New Covid infections over the last 24 hours were above 200,000 for the third day running, making France one of the epicentres as a wave linked to the Omicron variant sweeps Europe.
Infections in France, one of the countries carrying out widespread testing, stood well above the tally recorded in Italy and Britain, which also reported new records on Friday, with 144,243 and 106,122 cases respectively.
In Paris, the traditional New Year’s Eve fireworks display centred on the Arc de Triomphe and the Champs-Elysées has been cancelled because city authorities said they feared it would lead to large crowds of people unable to observe social distancing. Dancing at hospitality venues and nightclubs has also been forbidden.
Nonetheless, President Macron said that he remained “optimistic” for the future.
“Despite the challenges we have faced, France is stronger now than two years ago,” he said, citing measures the government has introduced during the crisis including unemployment reforms and various initiatives to protect spending power.
He reiterated his call for mass vaccination, calling the jabs France’s “sure shot” solution to overcome the current wave of Covid-19 and “maintain economic activity” while “avoid taking measures that weigh down on our freedoms”.
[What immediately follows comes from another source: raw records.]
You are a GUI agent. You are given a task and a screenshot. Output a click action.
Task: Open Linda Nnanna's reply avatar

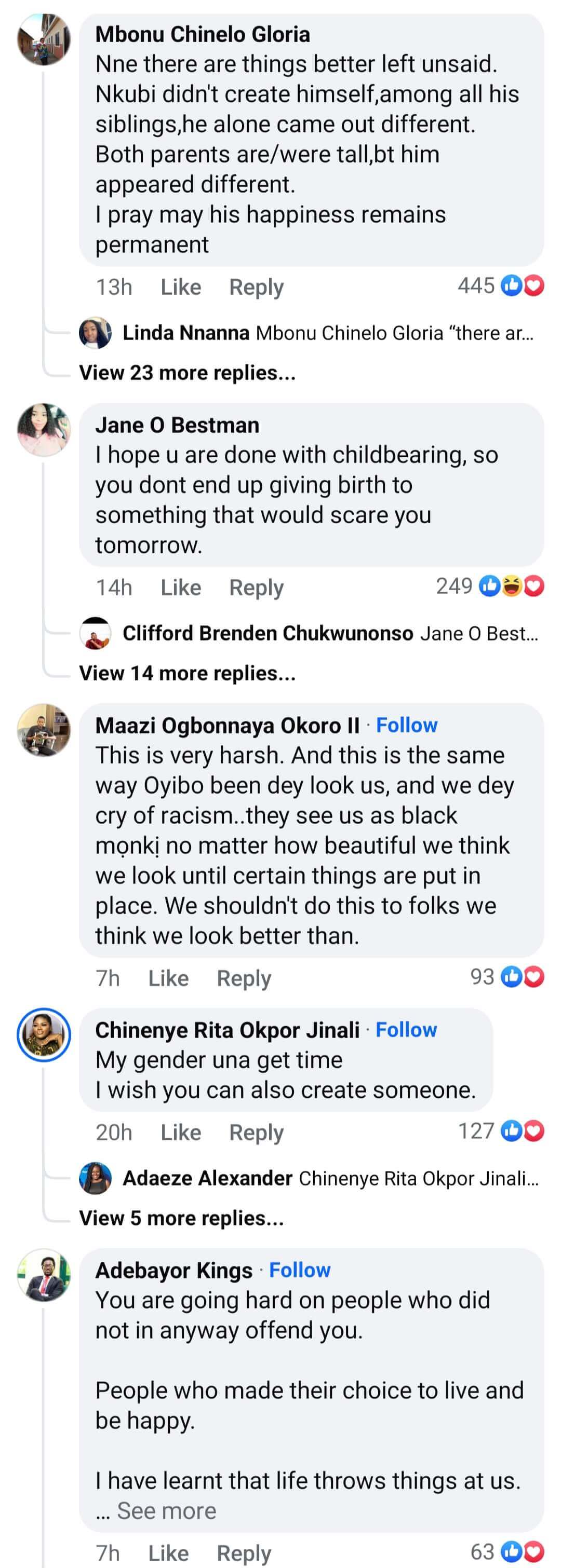[95, 333]
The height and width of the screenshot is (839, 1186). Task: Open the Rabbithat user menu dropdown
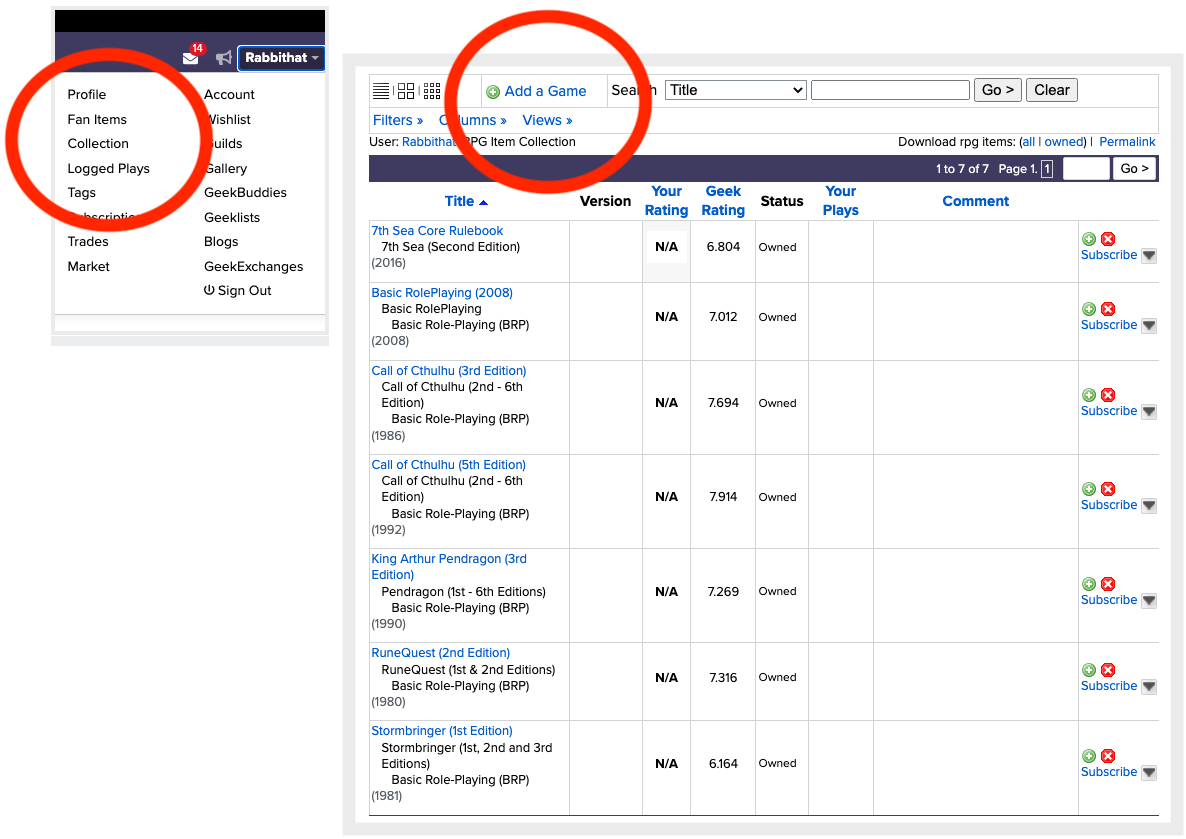pyautogui.click(x=282, y=58)
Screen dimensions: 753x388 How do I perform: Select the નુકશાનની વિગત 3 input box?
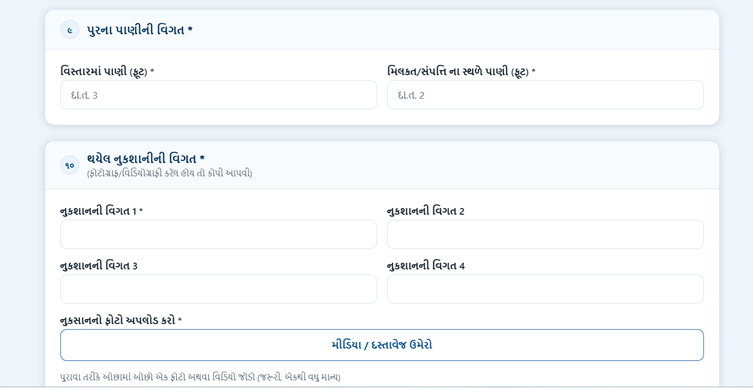pos(219,289)
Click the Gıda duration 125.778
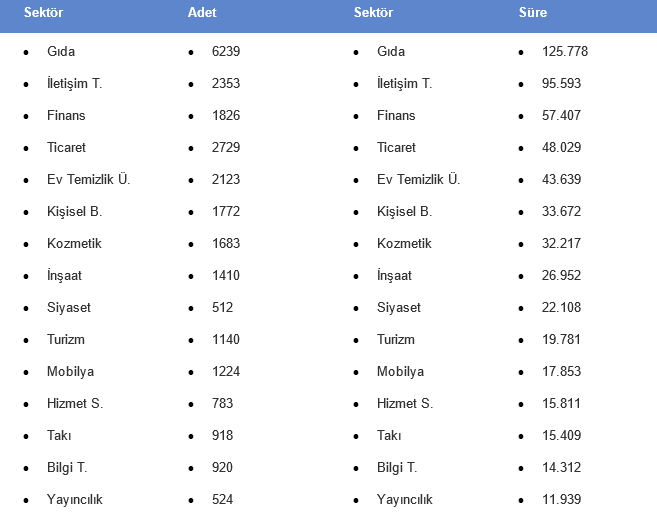Image resolution: width=657 pixels, height=519 pixels. pyautogui.click(x=565, y=51)
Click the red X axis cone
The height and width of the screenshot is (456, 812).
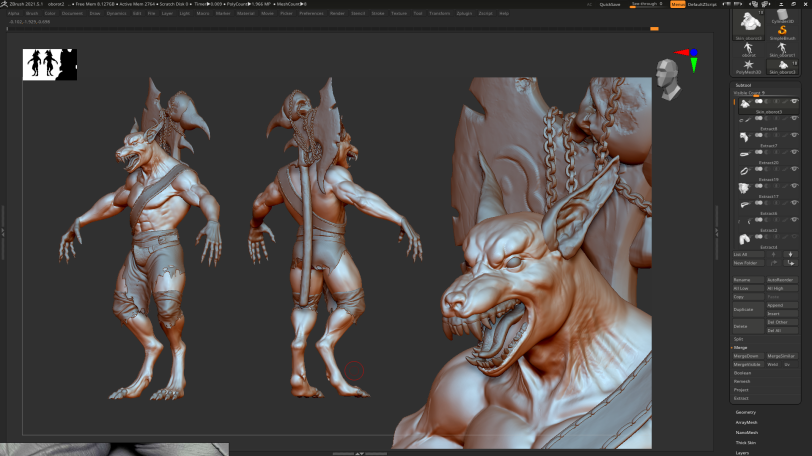(x=680, y=52)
“2022 could be the year that we exit the pandemic. I want to believe that,” he said.
Macron did not mention a need for more restrictive health measures than those already announced, adding that the government should refrain from further limiting people’s individual freedoms.
He also refused to confirm in his address whether he would run for a second presidential term in 2022, as is widely expected. He will continue to continue to serve France “whatever my role” after the election in April, he said.